Marian and Val Samuelson by Paul Pospesil

Today, not long after that inglorious event, Samuelson’s reputation is on the rise as the Cathedral City Public Arts Commission has launched an exhibit devoted to the longtime resident who died in 2000. Known for his realistic desert scenes and freewheeling abstracts, Samuelson worked as staff artist in the early days of the Palm Springs Art Museum, and was art director of the stylish Villager Magazine, a precursor to Palm Springs Life.

Val Samuelson building the Dunn Road. Courtesy Palm Springs Historical Society.

But the fact that most endears him to me is this: He built the Dunn Road. Those of you who’ve lived in the Coachella Valley for some time know the Dunn Road is our own highway to nowhere. A dirt road bulldozed out of wilderness, it descends 15 miles from Highway 74 in the mountains to the desert floor in Cathedral City.

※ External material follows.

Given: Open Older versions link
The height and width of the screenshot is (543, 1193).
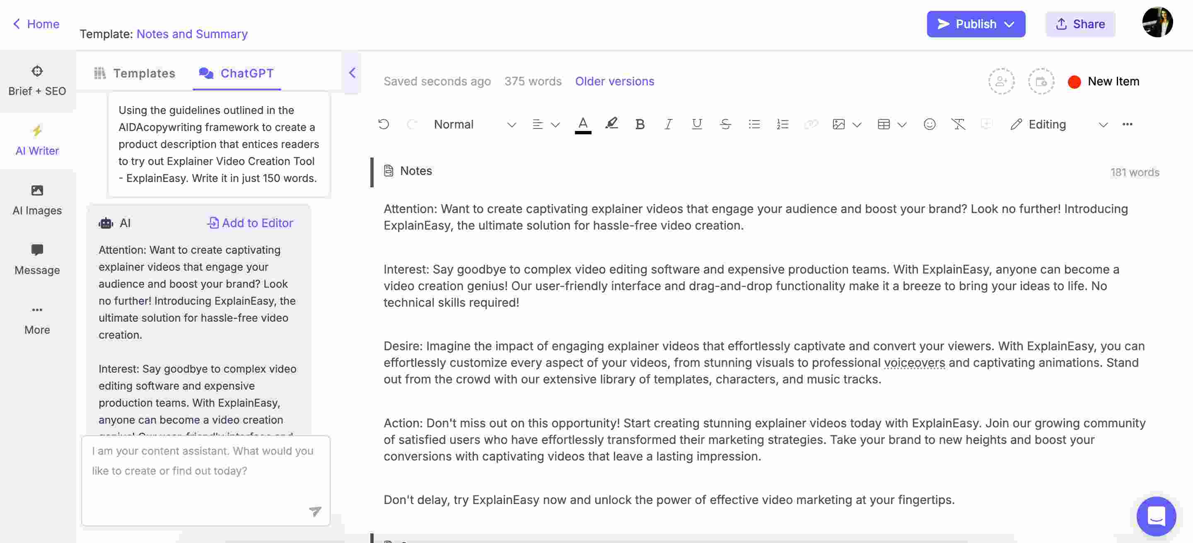Looking at the screenshot, I should click(615, 81).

Mike Dunn, a burly WWII vet with PTSD, was half of the team. The other was the catskinner artist Samuelson, who—for years–worked eight hours a day driving a 50 ton caterpillar up in the mountains, coming home to paint by the strains of classical music each night. The project was meant to launch a new development. That never happened but the Dunn Road still stands, a monument to its tenacious builders.

Marian and Val at the Palm Springs Tennis Club, 1958. Courtesy of Cathedral City Historical Society.

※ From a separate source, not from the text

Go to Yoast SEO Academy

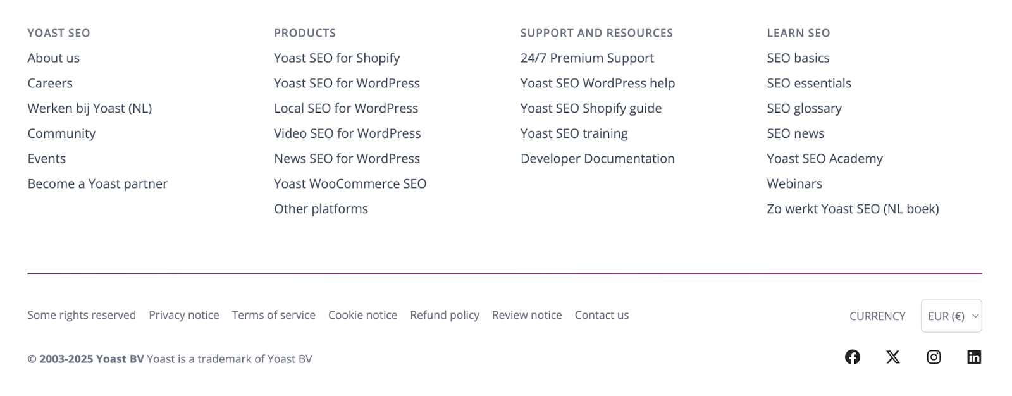pos(824,158)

The first time I met Samuelson’s widow, Marian, it was to apologize for an article I’d written about the Dunn Road. I knew I’d upset her with my characterization of the road as folly (environmentalists hate the road as it encroaches on bighorn sheep range). In defending the project, Marian was defending her late husband, just as she had fought for him and his art their entire marriage. Val was never ambitious; Marian carried him with her own dreams of success.

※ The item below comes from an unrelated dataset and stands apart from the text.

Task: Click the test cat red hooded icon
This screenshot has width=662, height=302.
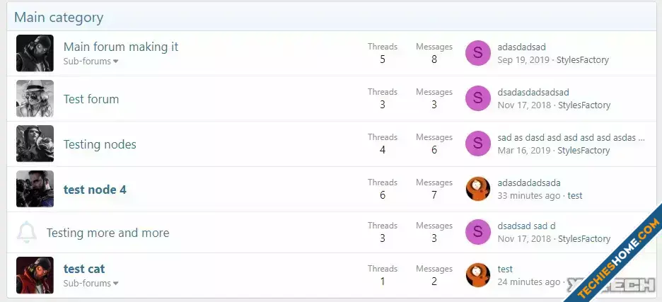Action: [35, 275]
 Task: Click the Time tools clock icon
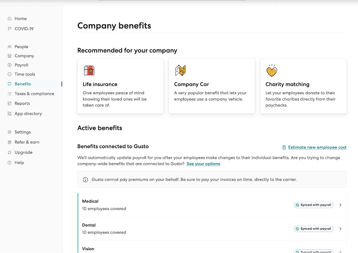coord(9,74)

Now 90, Marian lives in an assisted living center in Cathedral City, with a couple of Val’s watercolors decorating her walls. Soon after the estate sale, I talked to her about Val and his artwork.

He was born February 27, 1913 in Barrett, Minnesota, and studied at the Minnesota School of Art and the Institute of Fine Arts. By the time he surfaced in Palm Springs in 1953, (after working as a sign painter in Minnesota and as art director for two advertising agencies in LA), he had eye problems and had endured several years of complete blindness. He healed himself, to a degree, with eye exercises and hypnosis–a lifelong interest.

In his diverse career, he worked as a professional photographer, a cartoonist, a children’s book illustrator and a board game designer. He starred in the Art in Action show for Palm Springs’ TV station KMIR.  As well as teaching many fledgling painters in private classes, Samuelson was one of the dreamers behind the Idyllwild Arts Academy, the influential school on the hill.

A Palm Springs board game designed by Val Samuelson.

Val Samuelson painting a diorama at the Palm Springs Desert Museum, circa 1965. Courtesy of the Palm Springs Art Museum.

Of Val’s years at the Palm Springs Art Museum, chief curator Katherine Hough remembers: “He worked part time at the old museum—painting the dioramas and title wall signs for the old building before we moved to Museum Drive. He also did some painting of title wall signs when we first opened on Museum Drive in the early 1970s.”

There was not much abstract art action in Palm Springs at the time, so some have guessed it was Val’s brush with blindness that made him look outside the usual parameters of landscape painting. We don’t know if he met Agnes Pelton, the renowned modernist who also lived in the Cathedral City cove. The two would have had much to talk about, as both were consumed with the space between realism and abstraction.

In 1960, Samuelson married Marian Gibbs. Born in Laramie, Wyoming, Marian had an art degree from the University of Wyoming and was working in Palm Springs as secretary to the late Palm Springs mayor Frank Bogert–then editor of the Villager. Pretty and assertive, Marian was an asset to Val’s social life. Samuelson was soon showing up in society photos with Jonas Salk and his wife, the painter Francoise Gilot. Collectors of his art included society names Steven Chase, Palm Desert founder Cliff Henderson, the actor David Janssen, Chester “Cactus Slim” Moorten and Charles Shelton (Desert Magazine editor).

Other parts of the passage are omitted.